The World Bank supports the government’s Family Hope Program or Program Keluarga Harapan (PKH), which strives to end the cycle of poverty among the poorest. In addition to cash benefits to incentivize beneficiary families in utilizing maternal and children related health and nutrition services and sending their children to schools, the program also provides family development sessions and learning materials to beneficiary mothers so that they can gain a better understanding of health and nutrition, good parenting practices, child protection, and financial management. The program has assisted families to improve their children’s education and health as shown by several impact evaluations. A recent study shows that the cumulative impact of PKH can reduce stunting by around 9 percentage points, which means that the probability of children aged 0 to 60 months being stunted declines by 23%. On the education outcomes, PKH is able to solve the last-mile enrollment problem for children aged 7-15, by eliminating more than half of nonenrolment. Since 2017, the government has expanded the program significantly in both coverage and benefit levels and in 2020, the program reached 10 million poor and vulnerable families.
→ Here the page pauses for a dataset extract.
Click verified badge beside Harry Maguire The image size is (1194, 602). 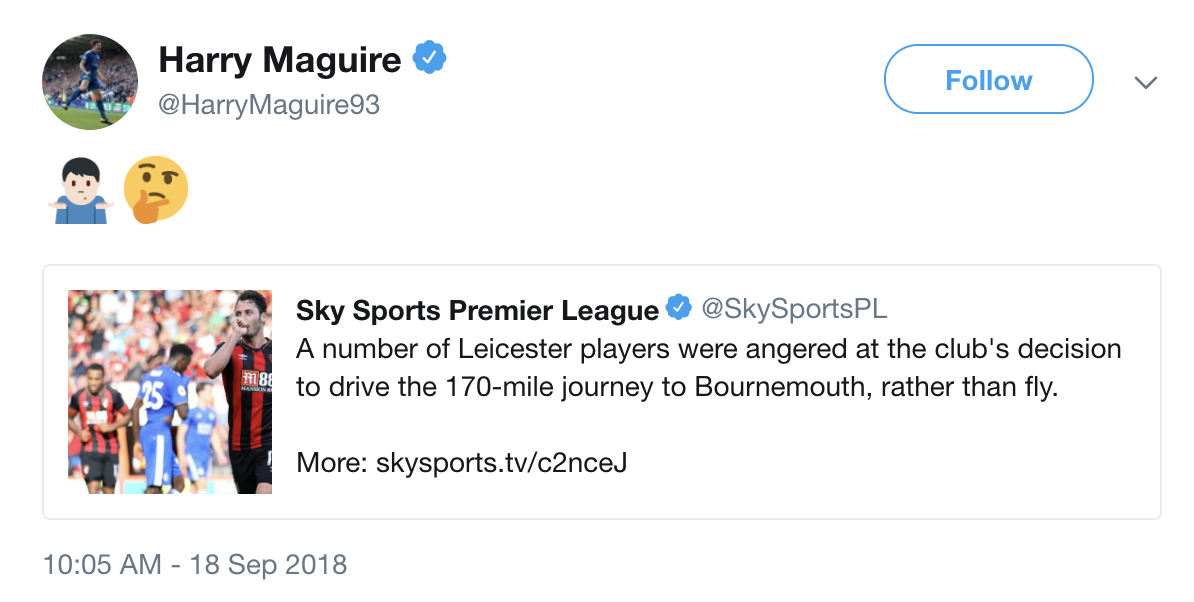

Most recently, the Bank supported the government’s COVID-19 response to poor households through US$98 million under Additional Financing for Indonesia's Social Assistance Reform Program for top-up of cash transfers to existing PKH beneficiaries under a new temporary emergency scheme.

Promoting human capital is an important priority for Indonesia, and the Bank is helping improve education quality in remote areas. The KIAT Guru pilot empowered communities and ties allowance payment to teachers’ performance. The program was implemented in over 400 schools. The pilot’s impact evaluation and qualitative study found the pilot significantly improved learning outcomes and parental engagements compared to non-pilot schools. The Bank is supporting the Ministry of Education and Culture to sustain the pilot independently. In 2020, the Ministry issued a regulation for affirmative school operational funds for 55,115 remote schools serving remote and disadvantaged communities. The Ministry also adapted the pilot’s digital diagnostic learning assessment for nation-wide utilization.

The World Bank is also supporting the government’s PAMSIMAS program to provide clean water and sanitation services. Active across 33 provinces and almost 23,000 villages, PAMSIMAS is a collaboration between local governments and communities, and widely considered to be the most cost-effective option for scaling up water and sanitation services. Between 2006 and the end of 2018, 17.2 million have benefited from access to improved water facilities, and 15.4 million people with access to basic and improved sanitation.

Transparency plays a crucial role in the administration of good governance. To improve transparency and public participation on state budget spending, with a support from Public Financial Management – Multi Donor Trust Fund, the World Bank has assisted the Ministry of Finance to develop a mobile application that can be accessed by millions of citizens from their smartphones at anytime and anywhere. This mobile application is designed to inform citizens about the central government’s budget and public money being spent for delivering services, including the budget to combat COVID-19 pandemic.